Try it - The output must be the data, printed exactly as written.

***** Entries shown

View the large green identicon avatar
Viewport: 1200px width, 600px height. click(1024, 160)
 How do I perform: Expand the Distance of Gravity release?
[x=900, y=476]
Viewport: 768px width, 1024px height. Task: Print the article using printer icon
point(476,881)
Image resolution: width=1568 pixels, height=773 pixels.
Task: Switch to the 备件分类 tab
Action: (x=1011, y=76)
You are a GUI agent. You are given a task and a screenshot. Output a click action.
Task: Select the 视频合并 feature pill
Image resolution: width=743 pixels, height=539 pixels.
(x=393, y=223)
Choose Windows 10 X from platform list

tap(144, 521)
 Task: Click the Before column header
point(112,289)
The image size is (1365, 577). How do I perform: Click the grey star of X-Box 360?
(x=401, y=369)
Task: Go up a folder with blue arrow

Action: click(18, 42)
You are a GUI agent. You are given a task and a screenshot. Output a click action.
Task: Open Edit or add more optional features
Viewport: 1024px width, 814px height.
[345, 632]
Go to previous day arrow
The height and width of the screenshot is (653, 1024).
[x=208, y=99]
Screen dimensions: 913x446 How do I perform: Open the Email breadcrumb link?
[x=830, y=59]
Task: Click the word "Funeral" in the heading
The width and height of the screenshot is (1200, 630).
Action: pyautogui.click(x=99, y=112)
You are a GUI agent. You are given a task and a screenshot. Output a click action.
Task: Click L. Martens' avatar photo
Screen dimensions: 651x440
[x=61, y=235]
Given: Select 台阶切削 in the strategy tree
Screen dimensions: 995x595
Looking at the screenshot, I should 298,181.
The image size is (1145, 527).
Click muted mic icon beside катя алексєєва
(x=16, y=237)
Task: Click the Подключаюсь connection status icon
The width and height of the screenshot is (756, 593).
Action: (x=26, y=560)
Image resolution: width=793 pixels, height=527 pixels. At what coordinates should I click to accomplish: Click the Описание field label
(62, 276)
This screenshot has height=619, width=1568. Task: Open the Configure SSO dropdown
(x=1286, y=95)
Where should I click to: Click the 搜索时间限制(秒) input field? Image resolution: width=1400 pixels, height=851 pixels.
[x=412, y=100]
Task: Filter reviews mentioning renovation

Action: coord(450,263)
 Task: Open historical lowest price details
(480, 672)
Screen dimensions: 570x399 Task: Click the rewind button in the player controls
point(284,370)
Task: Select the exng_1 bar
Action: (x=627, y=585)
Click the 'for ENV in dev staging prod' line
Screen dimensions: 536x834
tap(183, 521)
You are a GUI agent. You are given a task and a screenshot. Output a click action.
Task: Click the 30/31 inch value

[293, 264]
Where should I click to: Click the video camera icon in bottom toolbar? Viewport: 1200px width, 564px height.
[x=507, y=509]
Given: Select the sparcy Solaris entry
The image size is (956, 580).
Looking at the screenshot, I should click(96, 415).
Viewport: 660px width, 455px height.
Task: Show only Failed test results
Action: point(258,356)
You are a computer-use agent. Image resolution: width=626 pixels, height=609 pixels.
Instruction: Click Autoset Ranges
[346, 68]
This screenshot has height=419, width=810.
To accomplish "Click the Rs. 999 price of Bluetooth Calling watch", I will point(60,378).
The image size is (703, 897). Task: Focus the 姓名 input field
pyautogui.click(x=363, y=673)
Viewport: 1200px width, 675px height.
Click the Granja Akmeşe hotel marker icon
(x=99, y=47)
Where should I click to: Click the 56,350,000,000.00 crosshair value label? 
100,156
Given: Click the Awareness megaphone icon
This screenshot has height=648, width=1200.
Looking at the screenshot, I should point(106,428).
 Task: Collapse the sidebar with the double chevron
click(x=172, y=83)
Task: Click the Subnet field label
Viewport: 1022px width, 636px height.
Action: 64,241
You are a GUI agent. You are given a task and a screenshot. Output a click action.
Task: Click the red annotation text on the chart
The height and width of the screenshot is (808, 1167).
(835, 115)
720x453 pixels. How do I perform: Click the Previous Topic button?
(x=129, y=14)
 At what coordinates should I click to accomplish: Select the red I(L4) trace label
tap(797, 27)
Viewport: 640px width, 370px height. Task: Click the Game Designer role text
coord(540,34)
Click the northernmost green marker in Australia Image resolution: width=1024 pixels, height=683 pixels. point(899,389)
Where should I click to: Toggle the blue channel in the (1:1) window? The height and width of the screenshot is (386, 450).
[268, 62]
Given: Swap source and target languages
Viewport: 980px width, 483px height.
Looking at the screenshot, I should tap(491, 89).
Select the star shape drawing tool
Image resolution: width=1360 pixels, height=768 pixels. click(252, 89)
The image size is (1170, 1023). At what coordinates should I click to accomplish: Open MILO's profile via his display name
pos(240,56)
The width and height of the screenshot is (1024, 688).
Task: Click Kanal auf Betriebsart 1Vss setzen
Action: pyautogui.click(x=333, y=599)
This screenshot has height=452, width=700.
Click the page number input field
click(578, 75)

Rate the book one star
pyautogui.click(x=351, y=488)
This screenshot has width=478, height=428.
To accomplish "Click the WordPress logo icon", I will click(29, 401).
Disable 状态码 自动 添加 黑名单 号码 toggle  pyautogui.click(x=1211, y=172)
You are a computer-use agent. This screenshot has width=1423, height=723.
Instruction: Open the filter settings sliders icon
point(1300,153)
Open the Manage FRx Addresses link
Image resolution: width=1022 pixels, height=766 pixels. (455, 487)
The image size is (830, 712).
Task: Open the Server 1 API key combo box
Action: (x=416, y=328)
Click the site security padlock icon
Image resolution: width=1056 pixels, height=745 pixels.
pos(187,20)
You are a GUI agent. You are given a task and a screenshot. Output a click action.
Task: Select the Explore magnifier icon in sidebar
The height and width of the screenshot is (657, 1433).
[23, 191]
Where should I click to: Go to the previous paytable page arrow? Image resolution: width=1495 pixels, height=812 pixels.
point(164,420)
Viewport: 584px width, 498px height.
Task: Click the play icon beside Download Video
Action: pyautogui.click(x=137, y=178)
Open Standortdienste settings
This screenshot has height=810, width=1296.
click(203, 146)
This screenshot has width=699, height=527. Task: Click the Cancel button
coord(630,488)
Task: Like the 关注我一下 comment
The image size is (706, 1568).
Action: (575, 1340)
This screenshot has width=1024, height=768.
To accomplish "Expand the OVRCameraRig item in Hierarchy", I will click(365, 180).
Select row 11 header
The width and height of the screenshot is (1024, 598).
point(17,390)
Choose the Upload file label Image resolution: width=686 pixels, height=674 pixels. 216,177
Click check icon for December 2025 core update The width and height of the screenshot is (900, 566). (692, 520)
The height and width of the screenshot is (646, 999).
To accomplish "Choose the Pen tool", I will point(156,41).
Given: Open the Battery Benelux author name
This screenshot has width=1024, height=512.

**********

Solution for this problem -
View the large green identicon avatar
Viewport: 1200px width, 600px height. click(1024, 160)
 How do I perform: Expand the Distance of Gravity release?
[x=900, y=476]
Viewport: 768px width, 1024px height. Task: Print the article using printer icon
point(476,881)
Image resolution: width=1568 pixels, height=773 pixels.
Task: Switch to the 备件分类 tab
Action: (x=1011, y=76)
You are a GUI agent. You are given a task and a screenshot. Output a click action.
Task: Select the 视频合并 feature pill
Image resolution: width=743 pixels, height=539 pixels.
(x=393, y=223)
Choose Windows 10 X from platform list

tap(144, 521)
 Task: Click the Before column header
point(112,289)
The image size is (1365, 577). How do I perform: Click the grey star of X-Box 360?
(x=401, y=369)
Task: Go up a folder with blue arrow

Action: click(18, 42)
You are a GUI agent. You are given a task and a screenshot. Output a click action.
Task: Open Edit or add more optional features
Viewport: 1024px width, 814px height.
[345, 632]
Go to previous day arrow
The height and width of the screenshot is (653, 1024).
[x=208, y=99]
Screen dimensions: 913x446 How do I perform: Open the Email breadcrumb link?
[x=830, y=59]
Task: Click the word "Funeral" in the heading
The width and height of the screenshot is (1200, 630).
Action: pyautogui.click(x=99, y=112)
You are a GUI agent. You are given a task and a screenshot. Output a click action.
Task: Click L. Martens' avatar photo
Screen dimensions: 651x440
[x=61, y=235]
Given: Select 台阶切削 in the strategy tree
Screen dimensions: 995x595
Looking at the screenshot, I should 298,181.
The image size is (1145, 527).
Click muted mic icon beside катя алексєєва
(x=16, y=237)
Task: Click the Подключаюсь connection status icon
The width and height of the screenshot is (756, 593).
Action: (x=26, y=560)
Image resolution: width=793 pixels, height=527 pixels. At what coordinates should I click to accomplish: Click the Описание field label
(62, 276)
This screenshot has height=619, width=1568. Task: Open the Configure SSO dropdown
(x=1286, y=95)
Where should I click to: Click the 搜索时间限制(秒) input field? Image resolution: width=1400 pixels, height=851 pixels.
[x=412, y=100]
Task: Filter reviews mentioning renovation

Action: coord(450,263)
 Task: Open historical lowest price details
(480, 672)
Screen dimensions: 570x399 Task: Click the rewind button in the player controls
point(284,370)
Task: Select the exng_1 bar
Action: (x=627, y=585)
Click the 'for ENV in dev staging prod' line
Screen dimensions: 536x834
tap(183, 521)
You are a GUI agent. You are given a task and a screenshot. Output a click action.
Task: Click the 30/31 inch value

[293, 264]
Where should I click to: Click the video camera icon in bottom toolbar? Viewport: 1200px width, 564px height.
[x=507, y=509]
Given: Select the sparcy Solaris entry
The image size is (956, 580).
Looking at the screenshot, I should click(96, 415).
Viewport: 660px width, 455px height.
Task: Show only Failed test results
Action: point(258,356)
You are a computer-use agent. Image resolution: width=626 pixels, height=609 pixels.
Instruction: Click Autoset Ranges
[346, 68]
This screenshot has height=419, width=810.
To accomplish "Click the Rs. 999 price of Bluetooth Calling watch", I will point(60,378).
The image size is (703, 897). Task: Focus the 姓名 input field
pyautogui.click(x=363, y=673)
Viewport: 1200px width, 675px height.
Click the Granja Akmeşe hotel marker icon
(x=99, y=47)
Where should I click to: Click the 56,350,000,000.00 crosshair value label? 
100,156
Given: Click the Awareness megaphone icon
This screenshot has height=648, width=1200.
Looking at the screenshot, I should point(106,428).
 Task: Collapse the sidebar with the double chevron
click(x=172, y=83)
Task: Click the Subnet field label
Viewport: 1022px width, 636px height.
Action: 64,241
You are a GUI agent. You are given a task and a screenshot. Output a click action.
Task: Click the red annotation text on the chart
The height and width of the screenshot is (808, 1167).
(835, 115)
720x453 pixels. How do I perform: Click the Previous Topic button?
(x=129, y=14)
 At what coordinates should I click to accomplish: Select the red I(L4) trace label
tap(797, 27)
Viewport: 640px width, 370px height. Task: Click the Game Designer role text
coord(540,34)
Click the northernmost green marker in Australia Image resolution: width=1024 pixels, height=683 pixels. point(899,389)
Where should I click to: Toggle the blue channel in the (1:1) window? The height and width of the screenshot is (386, 450).
[268, 62]
Given: Swap source and target languages
Viewport: 980px width, 483px height.
Looking at the screenshot, I should tap(491, 89).
Select the star shape drawing tool
Image resolution: width=1360 pixels, height=768 pixels. click(252, 89)
The image size is (1170, 1023). At what coordinates should I click to accomplish: Open MILO's profile via his display name
pos(240,56)
The width and height of the screenshot is (1024, 688).
Task: Click Kanal auf Betriebsart 1Vss setzen
Action: pyautogui.click(x=333, y=599)
This screenshot has height=452, width=700.
Click the page number input field
click(578, 75)

Rate the book one star
pyautogui.click(x=351, y=488)
This screenshot has width=478, height=428.
To accomplish "Click the WordPress logo icon", I will click(29, 401).
Disable 状态码 自动 添加 黑名单 号码 toggle  pyautogui.click(x=1211, y=172)
You are a computer-use agent. This screenshot has width=1423, height=723.
Instruction: Open the filter settings sliders icon
point(1300,153)
Open the Manage FRx Addresses link
Image resolution: width=1022 pixels, height=766 pixels. (455, 487)
The image size is (830, 712).
Task: Open the Server 1 API key combo box
Action: (x=416, y=328)
Click the site security padlock icon
Image resolution: width=1056 pixels, height=745 pixels.
pos(187,20)
You are a GUI agent. You are given a task and a screenshot. Output a click action.
Task: Select the Explore magnifier icon in sidebar
The height and width of the screenshot is (657, 1433).
[23, 191]
Where should I click to: Go to the previous paytable page arrow? Image resolution: width=1495 pixels, height=812 pixels.
point(164,420)
Viewport: 584px width, 498px height.
Task: Click the play icon beside Download Video
Action: pyautogui.click(x=137, y=178)
Open Standortdienste settings
This screenshot has height=810, width=1296.
click(203, 146)
This screenshot has width=699, height=527. Task: Click the Cancel button
coord(630,488)
Task: Like the 关注我一下 comment
The image size is (706, 1568).
Action: (575, 1340)
This screenshot has width=1024, height=768.
To accomplish "Expand the OVRCameraRig item in Hierarchy", I will click(365, 180).
Select row 11 header
The width and height of the screenshot is (1024, 598).
point(17,390)
Choose the Upload file label Image resolution: width=686 pixels, height=674 pixels. 216,177
Click check icon for December 2025 core update The width and height of the screenshot is (900, 566). (692, 520)
The height and width of the screenshot is (646, 999).
To accomplish "Choose the Pen tool", I will point(156,41).
Given: Open the Battery Benelux author name
This screenshot has width=1024, height=512.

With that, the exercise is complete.